RDS for PostgreSQL is designed for enterprise online transactional processing (OLTP) scenarios requiring complex SQL processing. It supports NoSQL data types (such as JSON, XML, and HStore) and geographic information system (GIS) data types, and is renowned for its reliability and data integrity. It is suitable for internet websites, location-based applications, and complex data object processing.

For more information, see What Is RDS for PostgreSQL?

  • MRS cluster version: clusters with the Hive component installed
  • PostgreSQL version: PostgreSQL 14

Hive

RDS MySQL database

RDS for MySQL is fully compatible with native MySQL, combining stability, reliability, and high performance. It features intelligent operations and maintenance, robust security, out-of-the-box usability, and automatic scaling.

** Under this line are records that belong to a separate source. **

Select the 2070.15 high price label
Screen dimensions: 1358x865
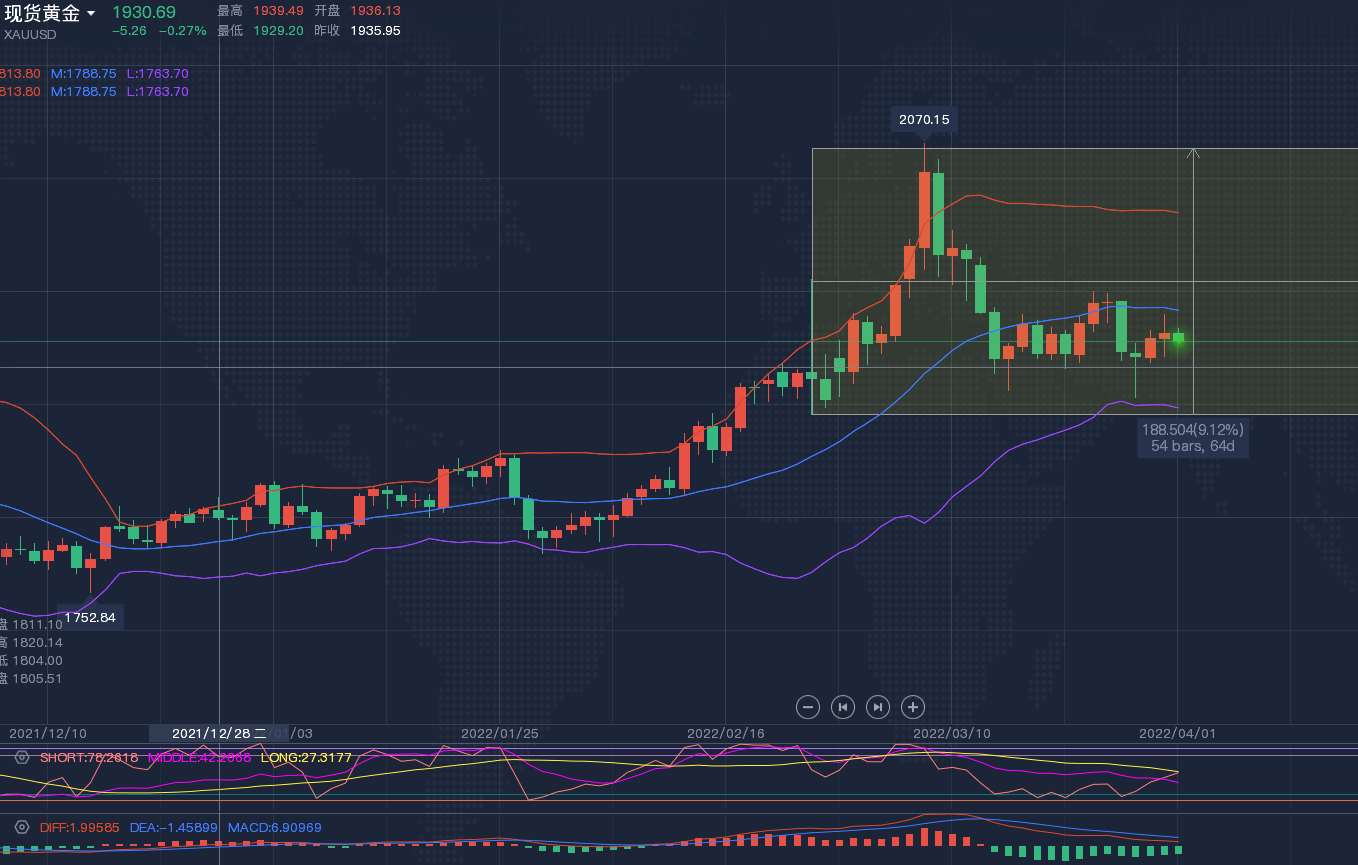point(924,120)
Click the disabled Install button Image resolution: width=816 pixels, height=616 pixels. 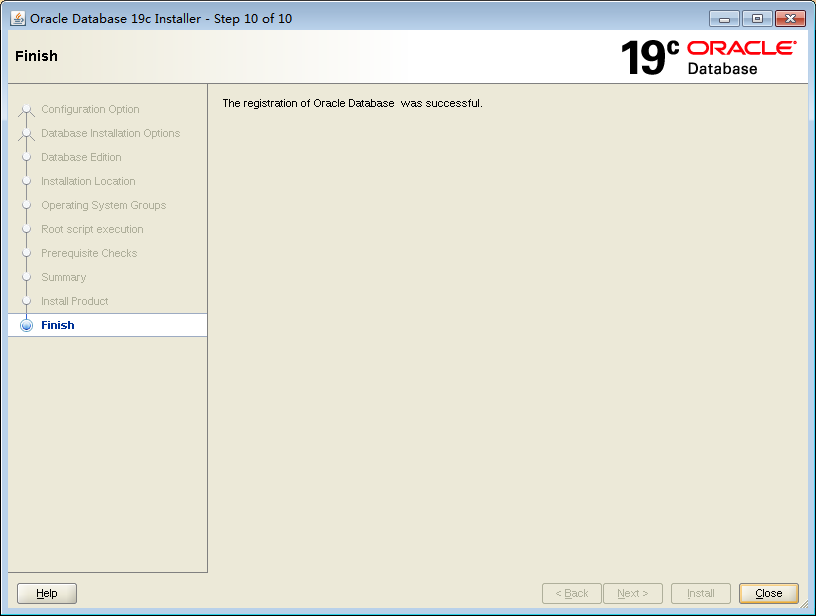click(x=700, y=593)
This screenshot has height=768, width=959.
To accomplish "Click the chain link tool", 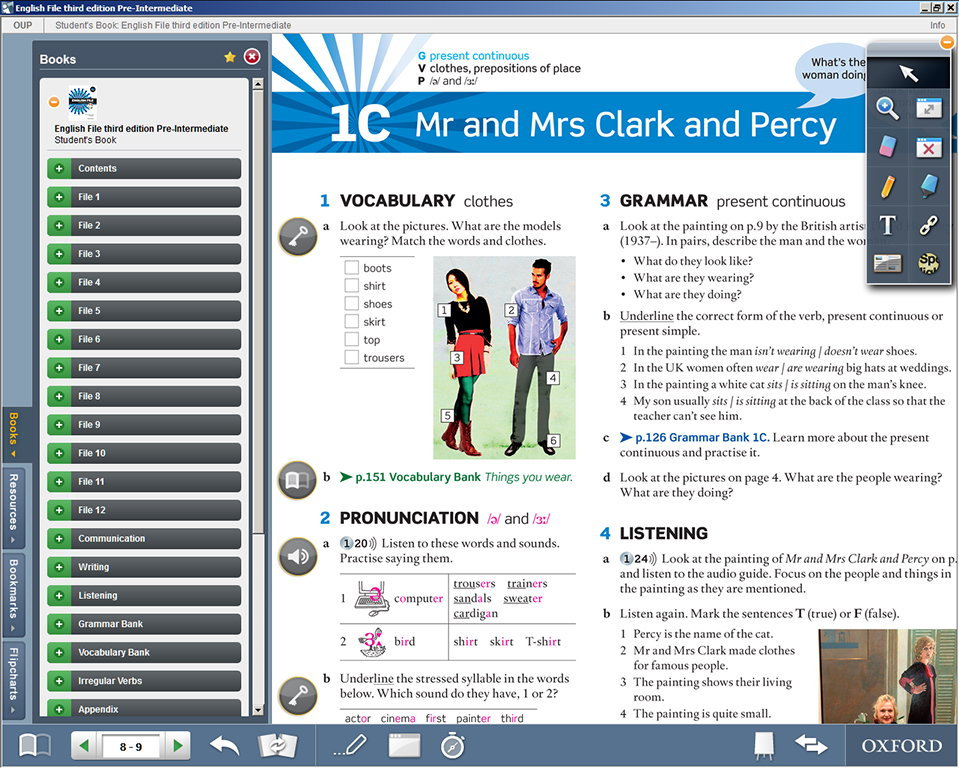I will tap(929, 225).
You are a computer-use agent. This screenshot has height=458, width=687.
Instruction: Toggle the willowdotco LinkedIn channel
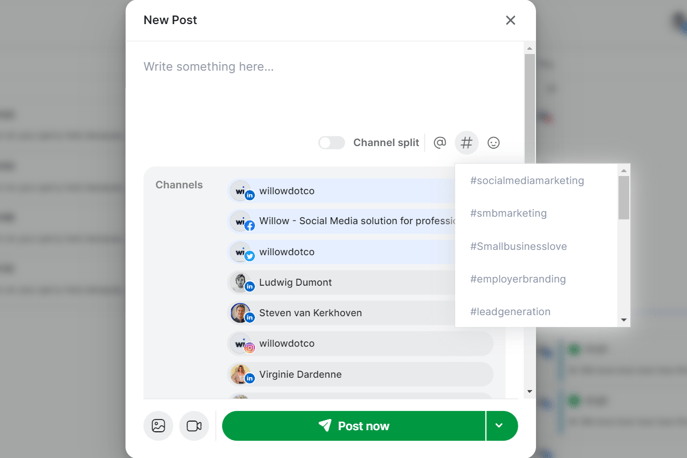(342, 191)
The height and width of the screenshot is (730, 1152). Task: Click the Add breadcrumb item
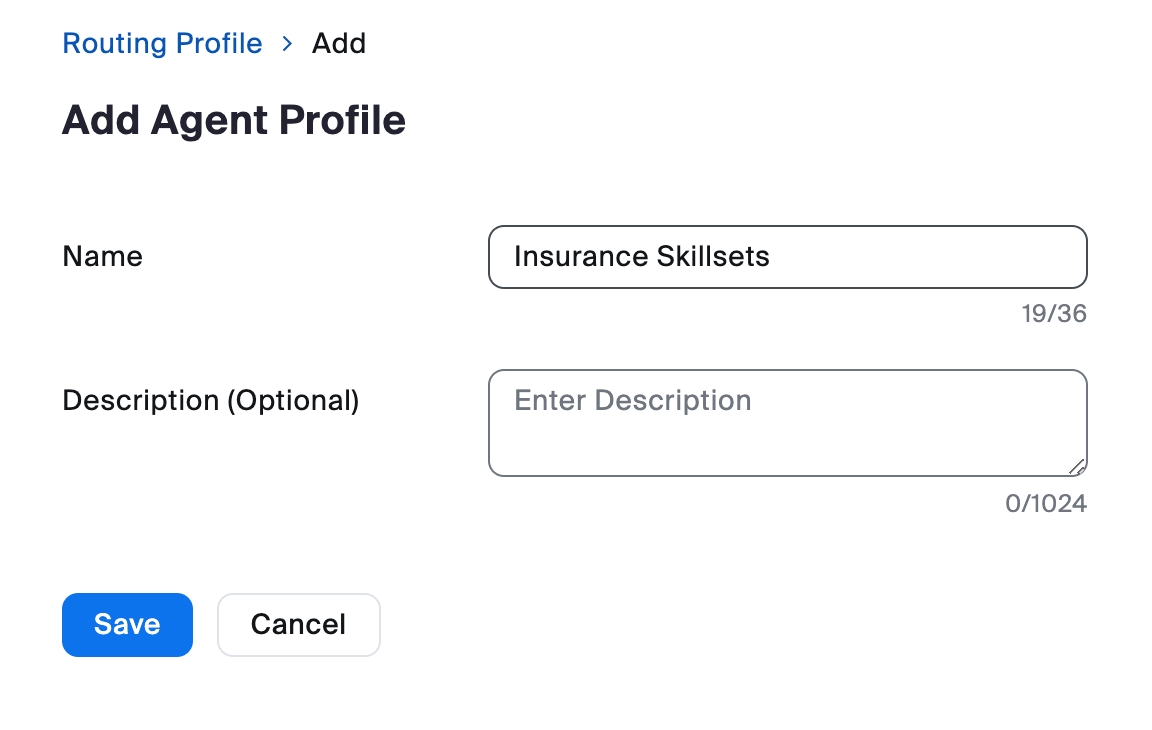click(339, 44)
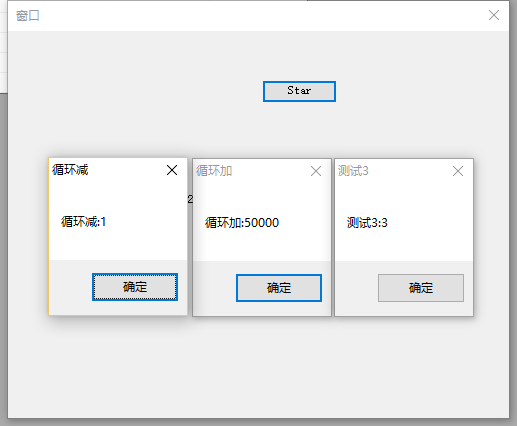Close the main 窗口 window

(494, 15)
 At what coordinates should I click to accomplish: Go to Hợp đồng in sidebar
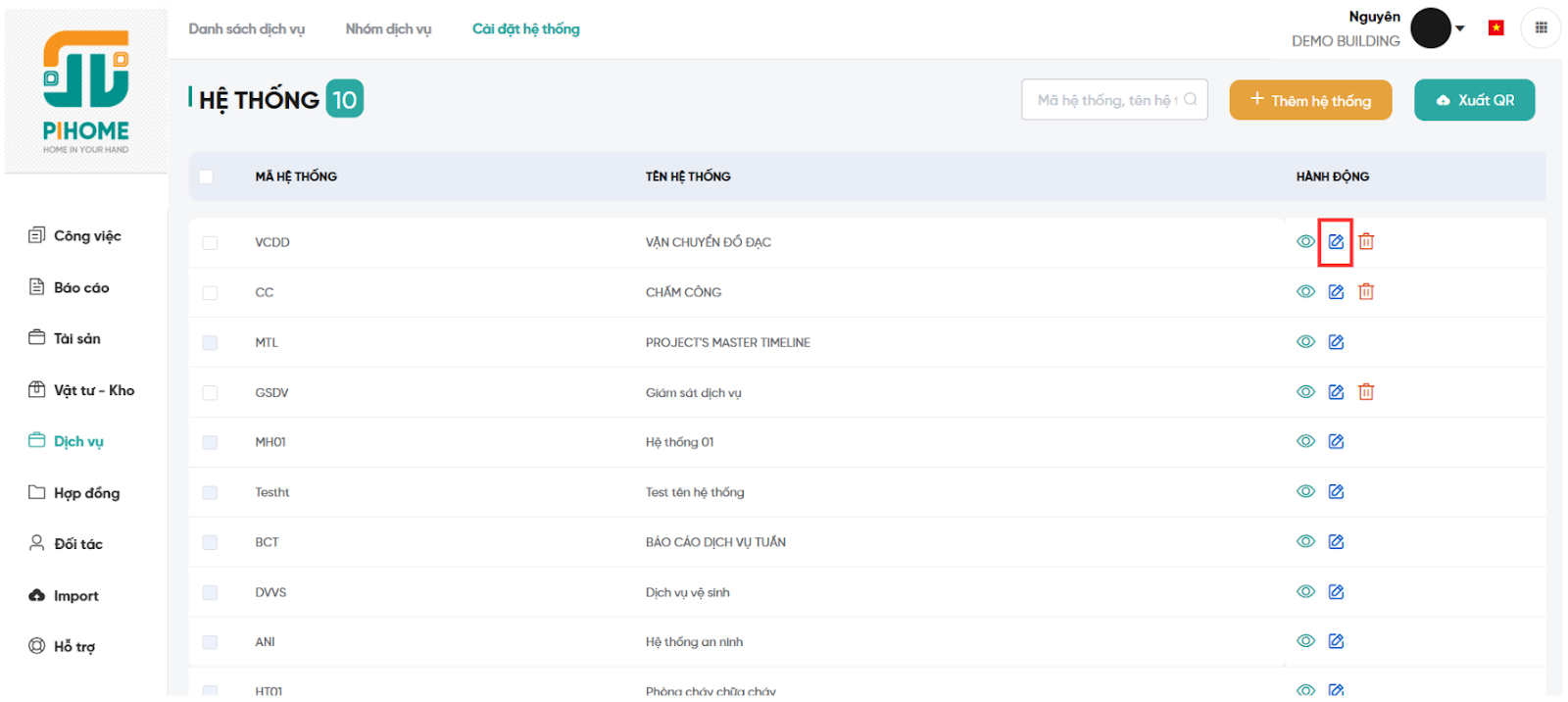point(86,493)
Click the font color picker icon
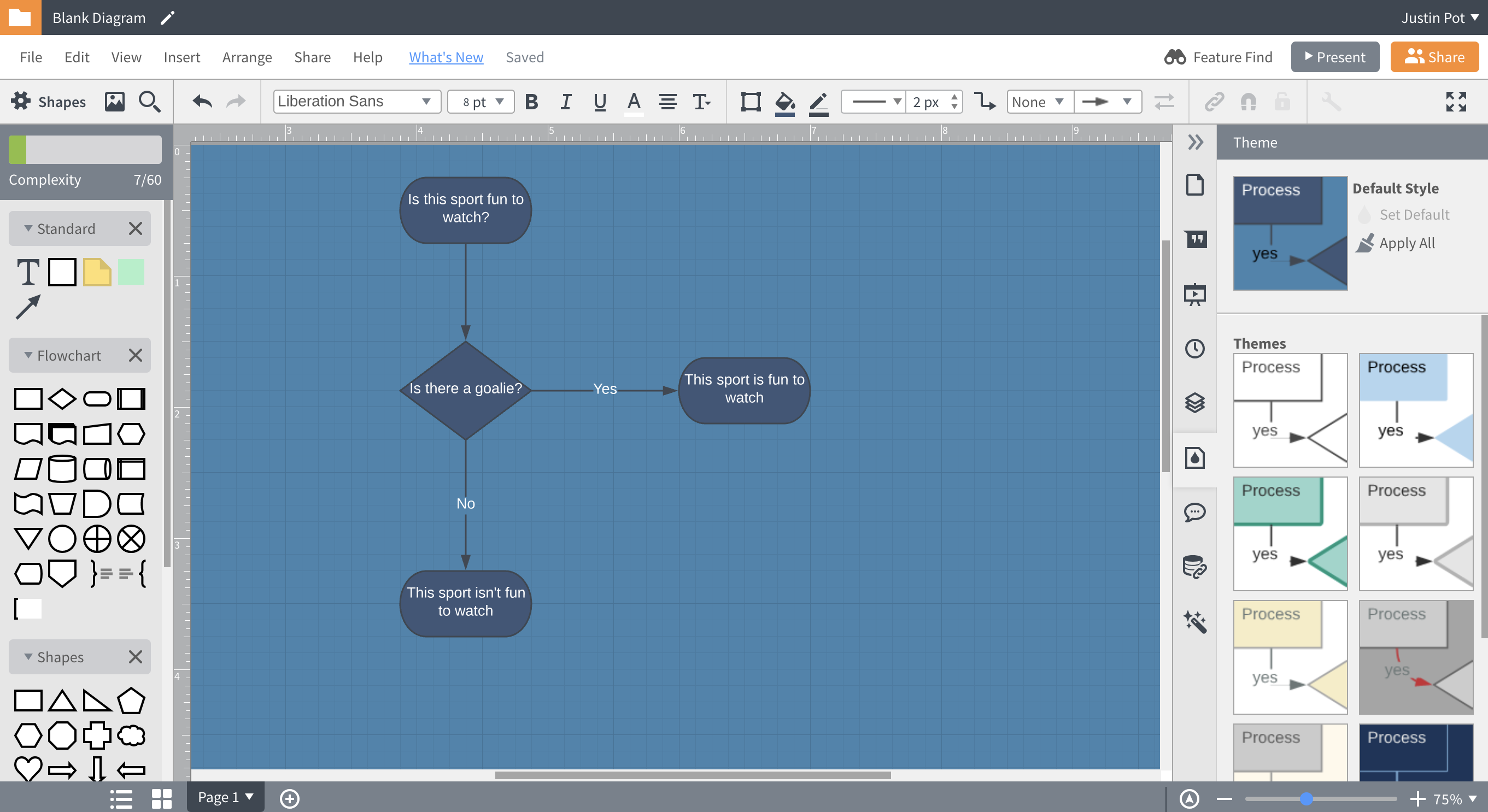Screen dimensions: 1488x812 (x=634, y=101)
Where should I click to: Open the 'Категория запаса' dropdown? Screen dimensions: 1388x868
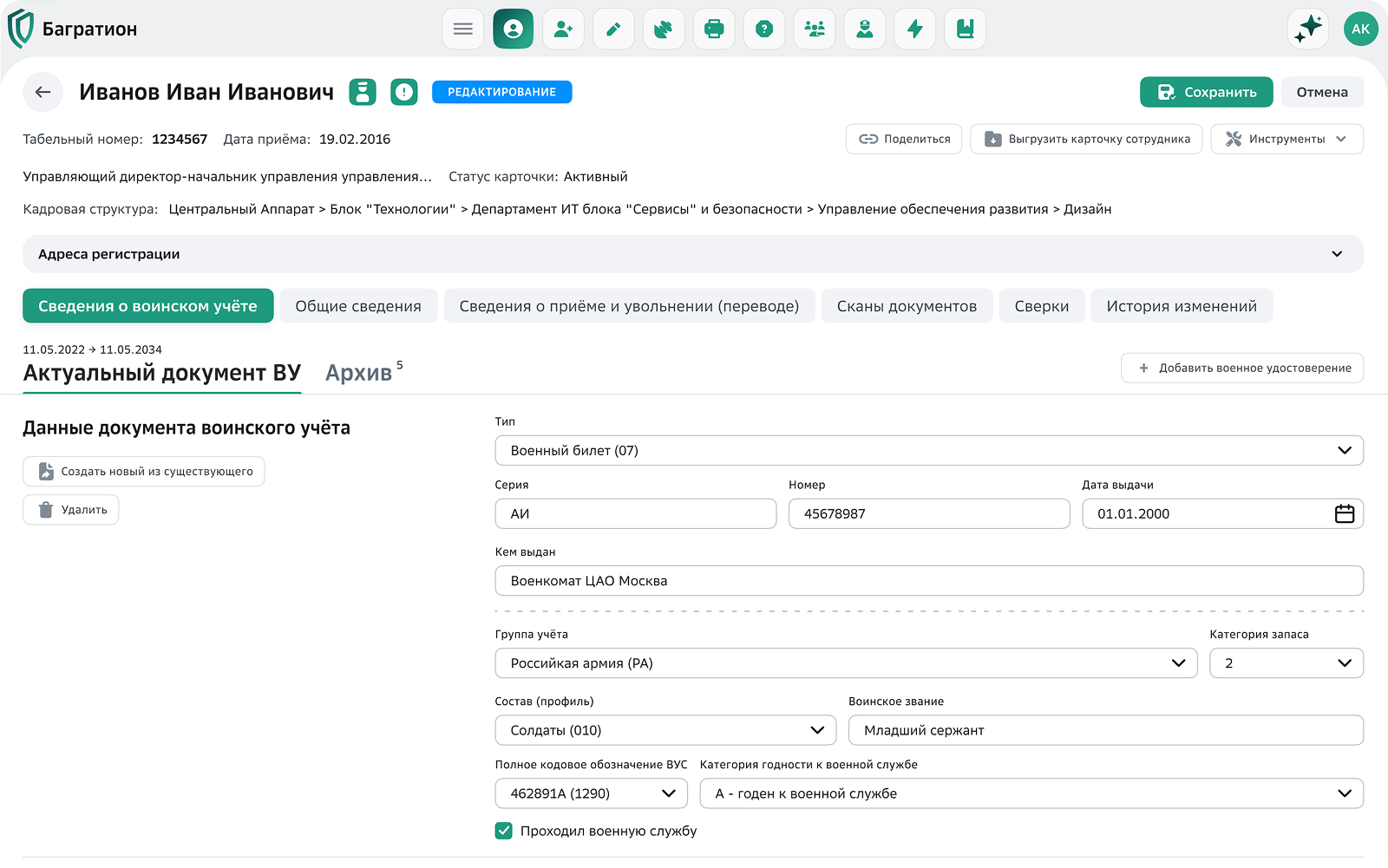coord(1286,663)
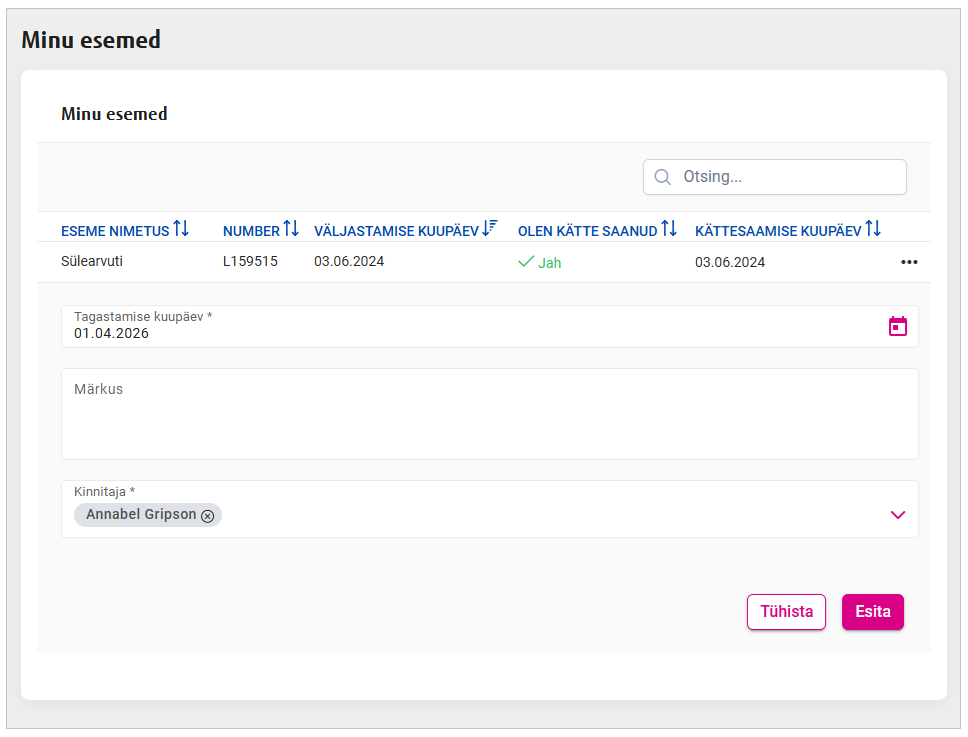Remove Annabel Gripson from Kinnitaja
Screen dimensions: 968x737
click(x=208, y=516)
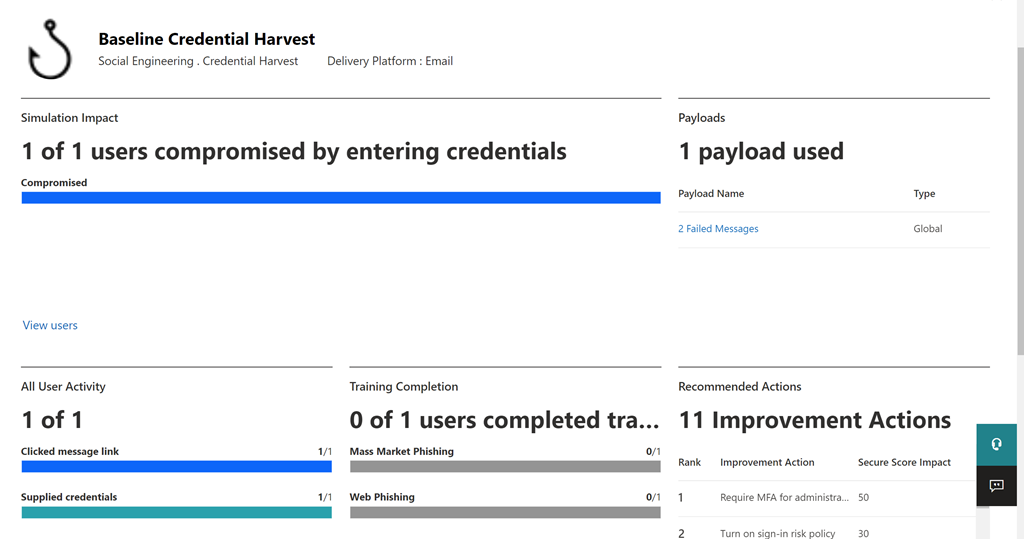This screenshot has width=1024, height=539.
Task: Click the Baseline Credential Harvest title
Action: coord(206,40)
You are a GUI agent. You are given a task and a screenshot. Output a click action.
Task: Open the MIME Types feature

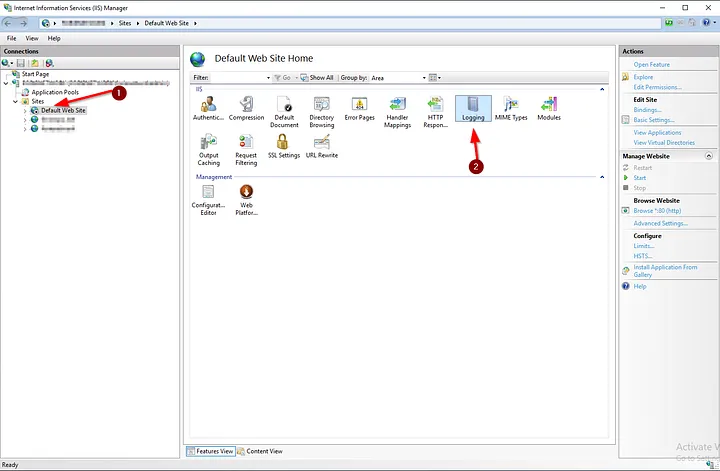click(x=514, y=106)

For more information, see What Is RDS for MySQL?

  • MRS cluster version: clusters with the Hive or Ranger component installed
  • MySQL versions: MySQL 5.7.x and MySQL 8.0
  • Hive
  • Ranger

GaussDB(for MySQL)

GaussDB is a distributed relational database developed by Huawei. It supports distributed transactions and intra-city deployment across AZs for zero data loss, storage for petabytes of data, and scale-up to more than 1,000 nodes.

For more information, see What Is GaussDB?

MRS cluster versions: MRS 3.1.2-LTS.3, MRS 3.1.5, and MRS 3.3.0-LTS

  • Hive
  • Ranger

LakeFormation

LakeFormation is a one-stop enterprise-class data lake and warehouse construction service. It provides APIs and a GUI for unified management of data lake metadata, and is compatible with Hive metadata and Ranger permission models. LakeFormation can connect to multiple compute engines and big data cloud services seamlessly to ensure quick building and easy operations of data lakes and unleash rich value of service data.

LakeFormation is a serverless service that uses underlying resources to implement cross-AZ deployment, high reliability, auto scaling, unified metadata management, association between metadata and file directories, and interconnection with multiple compute engines.

For more information, see What Is LakeFormation?

MRS cluster version: MRS 3.3.0-LTS or later

  • Hive
  • Ranger

Notes and Constraints

  • When Hive metadata is switched between different clusters, MRS synchronizes only the permissions in the metadata database of the Hive component. The permission model on MRS is maintained on MRS Manager. Therefore, when Hive metadata is switched between clusters, the permissions of users or user groups cannot be automatically synchronized to MRS Manager of another cluster.
  • The VPC and subnet of the service for which an external data connection will be created must be the same as those of the MRS cluster to be interconnected.
  • The RDS database instance interconnected with the MRS cluster cannot be deleted. Otherwise, the cluster will be abnormal.